**Task requirements**. Check which lines of the entries that follow hold "navigation", then give the number of those lines and nothing more.

**Source records**.
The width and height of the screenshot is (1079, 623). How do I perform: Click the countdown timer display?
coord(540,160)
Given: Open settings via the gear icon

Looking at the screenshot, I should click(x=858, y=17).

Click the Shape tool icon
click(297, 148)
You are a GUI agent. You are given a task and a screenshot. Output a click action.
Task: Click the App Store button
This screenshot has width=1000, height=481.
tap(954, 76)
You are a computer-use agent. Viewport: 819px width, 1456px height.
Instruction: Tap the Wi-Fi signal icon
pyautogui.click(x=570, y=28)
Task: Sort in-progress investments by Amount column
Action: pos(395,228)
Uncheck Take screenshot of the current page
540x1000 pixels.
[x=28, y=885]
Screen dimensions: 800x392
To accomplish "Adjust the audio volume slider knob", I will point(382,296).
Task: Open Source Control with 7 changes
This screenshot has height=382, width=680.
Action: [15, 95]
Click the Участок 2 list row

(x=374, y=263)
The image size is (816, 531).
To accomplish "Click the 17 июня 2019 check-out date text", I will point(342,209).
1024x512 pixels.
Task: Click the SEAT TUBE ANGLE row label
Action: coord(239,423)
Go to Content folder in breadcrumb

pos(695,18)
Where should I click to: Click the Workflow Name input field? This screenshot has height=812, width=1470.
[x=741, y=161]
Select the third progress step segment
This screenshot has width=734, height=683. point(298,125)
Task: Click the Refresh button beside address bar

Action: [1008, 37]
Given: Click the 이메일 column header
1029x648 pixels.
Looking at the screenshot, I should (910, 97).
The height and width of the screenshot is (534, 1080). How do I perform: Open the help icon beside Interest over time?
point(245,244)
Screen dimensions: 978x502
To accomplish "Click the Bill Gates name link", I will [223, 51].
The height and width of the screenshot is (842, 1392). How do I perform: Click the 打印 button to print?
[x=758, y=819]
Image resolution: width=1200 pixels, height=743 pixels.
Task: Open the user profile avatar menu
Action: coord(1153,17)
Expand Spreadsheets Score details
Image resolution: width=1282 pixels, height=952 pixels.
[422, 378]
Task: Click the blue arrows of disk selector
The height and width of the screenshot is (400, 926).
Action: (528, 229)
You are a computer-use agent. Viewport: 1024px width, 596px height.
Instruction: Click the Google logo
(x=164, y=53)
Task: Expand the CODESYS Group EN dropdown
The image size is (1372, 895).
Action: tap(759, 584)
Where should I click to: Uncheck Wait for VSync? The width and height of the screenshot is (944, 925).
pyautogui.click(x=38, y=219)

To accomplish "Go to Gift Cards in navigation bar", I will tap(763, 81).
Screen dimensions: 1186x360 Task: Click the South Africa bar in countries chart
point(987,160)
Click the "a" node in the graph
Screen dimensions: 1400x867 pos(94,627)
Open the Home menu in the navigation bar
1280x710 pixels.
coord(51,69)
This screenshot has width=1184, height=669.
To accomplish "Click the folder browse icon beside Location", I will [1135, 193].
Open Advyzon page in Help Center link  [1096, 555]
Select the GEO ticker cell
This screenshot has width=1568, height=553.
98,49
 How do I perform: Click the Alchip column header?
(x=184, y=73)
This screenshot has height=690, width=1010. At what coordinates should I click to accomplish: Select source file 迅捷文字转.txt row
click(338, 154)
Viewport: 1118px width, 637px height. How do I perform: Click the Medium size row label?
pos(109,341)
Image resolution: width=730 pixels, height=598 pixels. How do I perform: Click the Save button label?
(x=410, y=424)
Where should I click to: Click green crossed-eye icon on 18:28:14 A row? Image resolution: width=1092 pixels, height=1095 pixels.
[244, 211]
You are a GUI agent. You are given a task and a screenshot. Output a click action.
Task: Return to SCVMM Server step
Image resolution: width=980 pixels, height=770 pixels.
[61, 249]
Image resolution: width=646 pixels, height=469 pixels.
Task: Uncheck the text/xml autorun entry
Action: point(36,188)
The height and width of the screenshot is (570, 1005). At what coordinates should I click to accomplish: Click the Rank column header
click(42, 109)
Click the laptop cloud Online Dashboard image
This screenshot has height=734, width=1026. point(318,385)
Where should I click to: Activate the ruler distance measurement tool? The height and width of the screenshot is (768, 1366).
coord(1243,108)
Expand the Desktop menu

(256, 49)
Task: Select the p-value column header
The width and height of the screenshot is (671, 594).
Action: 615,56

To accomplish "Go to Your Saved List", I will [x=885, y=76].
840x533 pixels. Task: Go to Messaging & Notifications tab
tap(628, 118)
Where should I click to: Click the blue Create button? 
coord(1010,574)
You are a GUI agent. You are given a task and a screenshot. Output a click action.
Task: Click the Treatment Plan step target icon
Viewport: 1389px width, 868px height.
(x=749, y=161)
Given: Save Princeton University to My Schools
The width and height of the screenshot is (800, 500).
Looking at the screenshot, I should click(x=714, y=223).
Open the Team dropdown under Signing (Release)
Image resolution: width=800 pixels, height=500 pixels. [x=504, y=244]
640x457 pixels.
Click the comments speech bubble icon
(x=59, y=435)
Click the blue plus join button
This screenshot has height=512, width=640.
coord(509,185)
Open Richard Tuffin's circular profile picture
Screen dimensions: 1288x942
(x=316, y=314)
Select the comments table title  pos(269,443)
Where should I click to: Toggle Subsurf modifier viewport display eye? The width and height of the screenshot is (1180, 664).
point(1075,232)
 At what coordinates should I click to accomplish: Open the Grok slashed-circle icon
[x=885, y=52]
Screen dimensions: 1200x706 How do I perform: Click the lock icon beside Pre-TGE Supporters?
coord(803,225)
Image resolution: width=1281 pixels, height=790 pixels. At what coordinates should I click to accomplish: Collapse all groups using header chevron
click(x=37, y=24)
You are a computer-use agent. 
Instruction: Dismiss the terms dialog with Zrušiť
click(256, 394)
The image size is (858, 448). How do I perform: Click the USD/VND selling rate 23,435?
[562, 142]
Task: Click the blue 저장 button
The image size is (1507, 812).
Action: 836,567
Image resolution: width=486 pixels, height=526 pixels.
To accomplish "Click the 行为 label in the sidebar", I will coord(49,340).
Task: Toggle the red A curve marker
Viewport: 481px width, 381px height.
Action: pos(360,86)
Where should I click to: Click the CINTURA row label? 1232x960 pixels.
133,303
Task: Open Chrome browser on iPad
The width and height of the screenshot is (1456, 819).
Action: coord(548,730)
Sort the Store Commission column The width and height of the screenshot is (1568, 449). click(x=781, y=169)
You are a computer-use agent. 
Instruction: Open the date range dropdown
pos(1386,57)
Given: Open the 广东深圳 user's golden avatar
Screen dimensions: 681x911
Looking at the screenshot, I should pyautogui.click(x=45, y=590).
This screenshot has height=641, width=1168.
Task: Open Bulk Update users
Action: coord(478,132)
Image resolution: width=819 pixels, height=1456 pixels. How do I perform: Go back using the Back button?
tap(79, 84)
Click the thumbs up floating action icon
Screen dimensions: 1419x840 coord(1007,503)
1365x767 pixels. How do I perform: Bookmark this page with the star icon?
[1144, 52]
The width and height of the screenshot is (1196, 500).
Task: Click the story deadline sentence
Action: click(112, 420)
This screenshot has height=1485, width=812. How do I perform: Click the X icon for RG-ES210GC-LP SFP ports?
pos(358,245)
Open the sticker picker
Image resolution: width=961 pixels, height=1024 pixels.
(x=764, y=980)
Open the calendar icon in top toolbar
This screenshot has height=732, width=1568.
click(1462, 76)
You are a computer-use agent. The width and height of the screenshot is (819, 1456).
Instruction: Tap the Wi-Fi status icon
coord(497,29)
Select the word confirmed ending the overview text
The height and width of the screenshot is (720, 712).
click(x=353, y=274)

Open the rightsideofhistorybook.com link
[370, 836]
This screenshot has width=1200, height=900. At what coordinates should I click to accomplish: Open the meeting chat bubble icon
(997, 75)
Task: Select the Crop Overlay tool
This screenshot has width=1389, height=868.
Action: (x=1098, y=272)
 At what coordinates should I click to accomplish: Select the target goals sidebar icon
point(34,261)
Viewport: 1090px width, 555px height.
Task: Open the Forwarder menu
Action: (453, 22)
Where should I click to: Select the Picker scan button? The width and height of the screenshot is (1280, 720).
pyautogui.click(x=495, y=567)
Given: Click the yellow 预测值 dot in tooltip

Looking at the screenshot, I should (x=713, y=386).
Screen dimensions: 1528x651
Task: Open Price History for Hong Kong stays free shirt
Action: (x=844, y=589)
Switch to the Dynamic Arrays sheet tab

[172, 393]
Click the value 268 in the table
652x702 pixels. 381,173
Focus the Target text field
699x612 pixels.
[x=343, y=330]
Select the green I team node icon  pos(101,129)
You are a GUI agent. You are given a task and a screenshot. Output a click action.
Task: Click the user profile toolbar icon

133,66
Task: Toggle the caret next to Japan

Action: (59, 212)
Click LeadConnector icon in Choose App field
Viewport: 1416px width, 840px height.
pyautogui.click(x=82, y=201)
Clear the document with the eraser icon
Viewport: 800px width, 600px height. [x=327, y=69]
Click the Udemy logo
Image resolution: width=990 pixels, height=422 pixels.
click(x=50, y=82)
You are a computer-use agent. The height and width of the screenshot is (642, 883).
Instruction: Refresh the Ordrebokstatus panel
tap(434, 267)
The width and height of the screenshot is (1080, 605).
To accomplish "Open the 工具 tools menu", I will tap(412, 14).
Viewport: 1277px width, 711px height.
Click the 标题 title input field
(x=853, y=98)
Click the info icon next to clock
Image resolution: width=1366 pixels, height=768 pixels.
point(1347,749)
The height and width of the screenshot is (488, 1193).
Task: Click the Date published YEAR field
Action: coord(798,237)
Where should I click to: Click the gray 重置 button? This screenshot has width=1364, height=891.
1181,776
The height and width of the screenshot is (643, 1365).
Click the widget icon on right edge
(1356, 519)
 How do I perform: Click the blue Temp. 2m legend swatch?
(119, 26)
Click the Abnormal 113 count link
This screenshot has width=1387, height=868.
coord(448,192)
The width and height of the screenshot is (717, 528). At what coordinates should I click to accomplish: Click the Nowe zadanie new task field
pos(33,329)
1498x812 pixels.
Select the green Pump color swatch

**Solution for this exercise**. 2